_INSTRUÇÃO 1_
No texto fornecido, segundo Willespie, as reformas formais e mentais serão o resultado natural de que processo?
_INSTRUÇÃO 2_
Enumere todas as coisas que, no início do texto fornecido, se diz que temos, antes de serem classificadas como irrelevantes.

_TEXTO FORNECIDO_
######
Já agora, ele diz que temos bons laboratórios, óptimas universidades, acesso razoável a fundos, etc. etc. etc. Mas é irrelevante irrelevante. Até podíamos ter torneiras de ouro.

2 comentários:

Willespie disse...

Gostei. 100% de palmadinhas.

Portugal ainda utiliza e pratica um sistema que tem muita ferrugem Salazarista e oligarquica no que diz respeito à meritocracia. Eu coloco a minha teoria de que as reformas formais e também mentais irão ocorrer como sendo genericamente o resultado natural do amadurecimento da democracia em Portugal.
Eu com isto não quero dizer que devemos colectivamente ficar à espera que alguém o irá fazer por nós. Bem pelo contrário.

Vítor Jesus disse...

concordo plenamente que são mudanças muito mais do que estruturais e é preciso dar tempo para a sociedade amadurecer.

O problema (e o que realmente me chateia) é o caminho enviesado que se está a tomar. É que, dado que portugal é um país essencialmente socialista (em teoria, todos os partidos têm raízes socialistas e o outro é conservador) isto pode demorar bem mais do que uma geração (admitindo que o problema é de mentalidade e que numa geração já se notariam avanços).

Com políticas de choque tecnológico e inglês logo na maternidade, temo que isto demore.
######
_SECÇÃO DE DADOS_
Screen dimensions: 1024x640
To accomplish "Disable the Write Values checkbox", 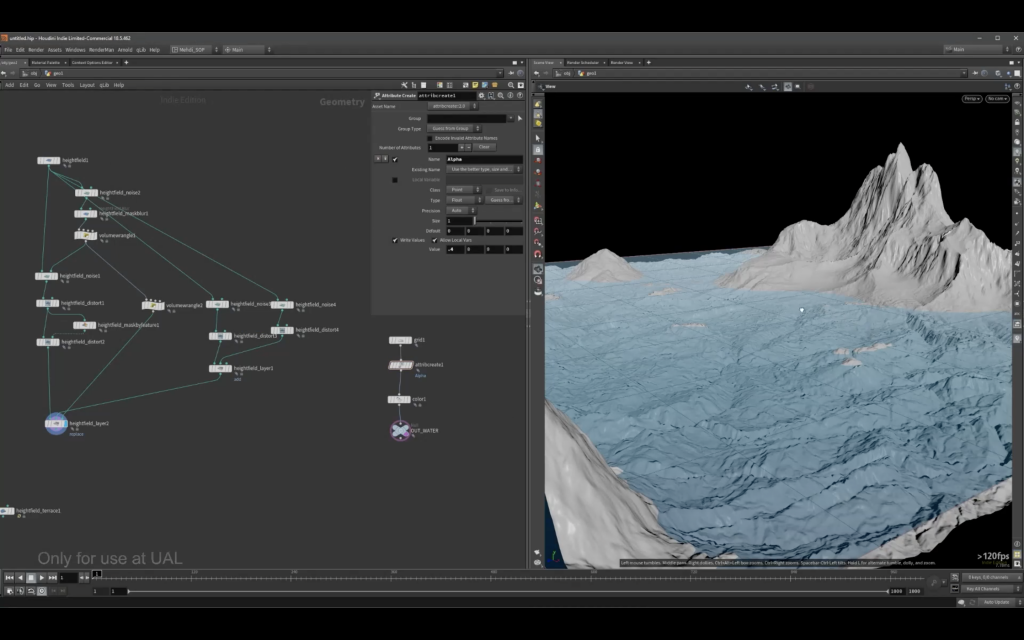I will pos(394,240).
######
_RESPOSTA ESCRITA 1_
Do amadurecimento da democracia em Portugal.

_RESPOSTA ESCRITA 2_
Bons laboratórios, óptimas universidades e acesso razoável a fundos.